* Available data *
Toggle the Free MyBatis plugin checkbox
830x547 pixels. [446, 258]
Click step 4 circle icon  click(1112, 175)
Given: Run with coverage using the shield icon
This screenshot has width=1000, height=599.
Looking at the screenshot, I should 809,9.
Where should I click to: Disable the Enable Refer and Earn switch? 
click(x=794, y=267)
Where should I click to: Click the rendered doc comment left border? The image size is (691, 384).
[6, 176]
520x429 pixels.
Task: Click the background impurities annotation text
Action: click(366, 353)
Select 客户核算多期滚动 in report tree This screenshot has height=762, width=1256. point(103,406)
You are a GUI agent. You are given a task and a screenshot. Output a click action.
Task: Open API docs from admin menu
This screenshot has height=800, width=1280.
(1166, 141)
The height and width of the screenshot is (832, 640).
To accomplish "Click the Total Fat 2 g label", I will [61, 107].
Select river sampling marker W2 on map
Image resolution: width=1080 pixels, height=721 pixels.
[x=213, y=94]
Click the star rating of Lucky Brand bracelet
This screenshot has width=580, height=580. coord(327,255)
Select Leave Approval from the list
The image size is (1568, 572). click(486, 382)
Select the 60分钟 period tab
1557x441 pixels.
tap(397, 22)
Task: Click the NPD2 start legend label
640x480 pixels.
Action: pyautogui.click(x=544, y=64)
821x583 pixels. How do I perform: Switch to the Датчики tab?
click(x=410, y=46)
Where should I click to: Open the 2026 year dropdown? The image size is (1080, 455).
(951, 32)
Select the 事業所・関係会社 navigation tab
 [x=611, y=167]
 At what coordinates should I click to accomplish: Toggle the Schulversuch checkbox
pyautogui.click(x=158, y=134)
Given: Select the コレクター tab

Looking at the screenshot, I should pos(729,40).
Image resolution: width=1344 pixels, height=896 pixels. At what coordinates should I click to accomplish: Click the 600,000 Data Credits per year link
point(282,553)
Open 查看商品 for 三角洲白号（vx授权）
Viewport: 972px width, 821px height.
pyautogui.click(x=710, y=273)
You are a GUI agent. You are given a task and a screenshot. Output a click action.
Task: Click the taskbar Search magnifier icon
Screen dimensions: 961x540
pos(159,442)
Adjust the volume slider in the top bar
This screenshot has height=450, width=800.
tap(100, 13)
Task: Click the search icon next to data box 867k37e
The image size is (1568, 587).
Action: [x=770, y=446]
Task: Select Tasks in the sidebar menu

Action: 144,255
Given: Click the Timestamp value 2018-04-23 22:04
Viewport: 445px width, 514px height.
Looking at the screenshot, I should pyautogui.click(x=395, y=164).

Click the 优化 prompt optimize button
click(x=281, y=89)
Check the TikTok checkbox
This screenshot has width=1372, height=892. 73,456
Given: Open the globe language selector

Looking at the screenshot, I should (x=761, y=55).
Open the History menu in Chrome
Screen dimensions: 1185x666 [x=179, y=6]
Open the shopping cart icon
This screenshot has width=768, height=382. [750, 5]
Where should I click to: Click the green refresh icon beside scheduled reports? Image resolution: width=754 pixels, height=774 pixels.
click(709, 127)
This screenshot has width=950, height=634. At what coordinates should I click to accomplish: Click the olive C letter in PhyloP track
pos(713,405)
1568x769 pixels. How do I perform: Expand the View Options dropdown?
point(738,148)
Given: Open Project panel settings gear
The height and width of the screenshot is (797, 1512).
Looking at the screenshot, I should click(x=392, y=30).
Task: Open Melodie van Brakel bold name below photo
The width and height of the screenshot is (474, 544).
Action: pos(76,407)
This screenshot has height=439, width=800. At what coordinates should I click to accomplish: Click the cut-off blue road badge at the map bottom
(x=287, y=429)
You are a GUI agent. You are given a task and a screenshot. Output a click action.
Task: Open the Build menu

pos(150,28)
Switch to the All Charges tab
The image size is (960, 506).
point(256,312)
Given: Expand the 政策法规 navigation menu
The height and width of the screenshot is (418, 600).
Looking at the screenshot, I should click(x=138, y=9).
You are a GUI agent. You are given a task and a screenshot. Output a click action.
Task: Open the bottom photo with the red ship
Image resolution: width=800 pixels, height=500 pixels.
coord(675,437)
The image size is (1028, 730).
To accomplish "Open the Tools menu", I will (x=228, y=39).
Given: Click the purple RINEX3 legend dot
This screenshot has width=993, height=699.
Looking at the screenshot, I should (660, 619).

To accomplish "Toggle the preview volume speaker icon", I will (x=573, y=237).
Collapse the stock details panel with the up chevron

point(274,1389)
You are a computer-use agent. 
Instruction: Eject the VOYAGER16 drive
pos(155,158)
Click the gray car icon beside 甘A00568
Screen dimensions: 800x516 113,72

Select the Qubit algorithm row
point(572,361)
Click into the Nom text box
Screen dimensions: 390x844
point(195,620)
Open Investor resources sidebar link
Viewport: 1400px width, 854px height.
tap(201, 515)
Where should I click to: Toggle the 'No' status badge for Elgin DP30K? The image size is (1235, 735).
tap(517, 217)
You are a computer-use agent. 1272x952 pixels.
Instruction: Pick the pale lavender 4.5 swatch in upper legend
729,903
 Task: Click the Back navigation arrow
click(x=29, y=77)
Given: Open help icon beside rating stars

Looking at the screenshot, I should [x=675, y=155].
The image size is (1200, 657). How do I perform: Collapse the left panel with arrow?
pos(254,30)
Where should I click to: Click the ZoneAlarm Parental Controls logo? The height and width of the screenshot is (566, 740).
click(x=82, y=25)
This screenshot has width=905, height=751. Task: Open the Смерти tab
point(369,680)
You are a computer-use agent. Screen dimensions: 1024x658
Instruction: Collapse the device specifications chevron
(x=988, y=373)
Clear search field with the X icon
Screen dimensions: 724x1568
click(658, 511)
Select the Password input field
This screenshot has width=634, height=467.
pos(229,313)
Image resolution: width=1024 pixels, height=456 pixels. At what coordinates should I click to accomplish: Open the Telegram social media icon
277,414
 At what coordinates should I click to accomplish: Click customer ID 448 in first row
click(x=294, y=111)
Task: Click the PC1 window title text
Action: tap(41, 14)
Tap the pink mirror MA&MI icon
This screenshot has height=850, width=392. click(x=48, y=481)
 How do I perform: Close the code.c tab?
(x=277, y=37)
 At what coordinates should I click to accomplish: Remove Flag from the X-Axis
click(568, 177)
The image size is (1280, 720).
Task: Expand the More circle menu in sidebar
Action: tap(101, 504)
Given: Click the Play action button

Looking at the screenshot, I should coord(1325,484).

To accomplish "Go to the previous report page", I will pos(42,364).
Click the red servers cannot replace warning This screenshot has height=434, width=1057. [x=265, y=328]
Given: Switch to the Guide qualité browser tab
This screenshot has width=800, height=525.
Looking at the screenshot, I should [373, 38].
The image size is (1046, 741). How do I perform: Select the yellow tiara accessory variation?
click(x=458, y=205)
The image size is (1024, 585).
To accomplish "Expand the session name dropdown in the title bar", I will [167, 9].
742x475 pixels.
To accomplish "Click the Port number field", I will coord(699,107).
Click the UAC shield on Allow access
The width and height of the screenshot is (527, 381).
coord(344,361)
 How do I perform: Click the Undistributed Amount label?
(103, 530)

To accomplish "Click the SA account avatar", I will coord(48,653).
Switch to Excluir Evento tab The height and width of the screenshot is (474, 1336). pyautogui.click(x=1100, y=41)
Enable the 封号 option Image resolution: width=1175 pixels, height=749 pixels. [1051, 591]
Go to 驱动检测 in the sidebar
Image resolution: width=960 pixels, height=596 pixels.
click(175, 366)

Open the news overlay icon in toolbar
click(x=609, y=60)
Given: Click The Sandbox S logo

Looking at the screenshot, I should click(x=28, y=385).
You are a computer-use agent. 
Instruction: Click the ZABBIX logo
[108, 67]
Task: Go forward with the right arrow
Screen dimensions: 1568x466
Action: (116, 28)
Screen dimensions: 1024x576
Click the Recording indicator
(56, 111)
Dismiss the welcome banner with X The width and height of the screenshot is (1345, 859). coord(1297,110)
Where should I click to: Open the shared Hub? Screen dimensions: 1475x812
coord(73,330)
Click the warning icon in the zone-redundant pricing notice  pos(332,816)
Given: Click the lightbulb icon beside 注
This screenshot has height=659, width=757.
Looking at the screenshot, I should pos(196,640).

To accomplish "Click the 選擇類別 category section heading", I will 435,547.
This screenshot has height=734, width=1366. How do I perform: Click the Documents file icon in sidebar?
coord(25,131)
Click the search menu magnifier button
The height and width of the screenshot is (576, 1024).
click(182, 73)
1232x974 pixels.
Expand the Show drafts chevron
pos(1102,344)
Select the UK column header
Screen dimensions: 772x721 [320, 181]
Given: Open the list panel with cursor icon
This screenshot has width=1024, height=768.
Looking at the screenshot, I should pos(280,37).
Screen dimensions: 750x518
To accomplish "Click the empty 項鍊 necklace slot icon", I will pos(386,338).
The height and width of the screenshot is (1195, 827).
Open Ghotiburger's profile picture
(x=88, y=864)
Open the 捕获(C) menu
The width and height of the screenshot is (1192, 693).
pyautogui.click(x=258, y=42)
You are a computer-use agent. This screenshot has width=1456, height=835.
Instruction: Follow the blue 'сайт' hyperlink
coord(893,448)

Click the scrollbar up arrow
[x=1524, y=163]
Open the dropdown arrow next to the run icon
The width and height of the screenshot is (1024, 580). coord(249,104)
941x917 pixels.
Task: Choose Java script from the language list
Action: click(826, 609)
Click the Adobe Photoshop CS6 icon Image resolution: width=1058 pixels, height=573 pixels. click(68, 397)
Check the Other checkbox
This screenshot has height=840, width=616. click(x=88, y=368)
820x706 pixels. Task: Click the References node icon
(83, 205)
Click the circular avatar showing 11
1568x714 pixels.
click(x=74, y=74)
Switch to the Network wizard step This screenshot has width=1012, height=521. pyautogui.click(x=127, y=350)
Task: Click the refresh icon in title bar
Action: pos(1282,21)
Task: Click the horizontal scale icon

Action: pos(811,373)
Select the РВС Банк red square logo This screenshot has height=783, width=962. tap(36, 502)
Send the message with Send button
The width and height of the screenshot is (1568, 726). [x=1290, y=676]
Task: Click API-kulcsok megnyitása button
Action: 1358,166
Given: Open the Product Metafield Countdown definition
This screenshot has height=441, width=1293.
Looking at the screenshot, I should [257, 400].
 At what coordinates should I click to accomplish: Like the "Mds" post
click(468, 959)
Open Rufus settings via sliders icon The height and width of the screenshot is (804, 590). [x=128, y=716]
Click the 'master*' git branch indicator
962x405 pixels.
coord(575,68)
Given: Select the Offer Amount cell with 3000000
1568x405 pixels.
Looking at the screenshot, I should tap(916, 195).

* Assignment *
From the data above, return every line from the line that has "Switch to the Network" up to and including the line that has "Select the РВС", exactly.

* Response to this task *
Switch to the Network wizard step This screenshot has width=1012, height=521. pyautogui.click(x=127, y=350)
Task: Click the refresh icon in title bar
Action: pos(1282,21)
Task: Click the horizontal scale icon

Action: pos(811,373)
Select the РВС Банк red square logo This screenshot has height=783, width=962. tap(36, 502)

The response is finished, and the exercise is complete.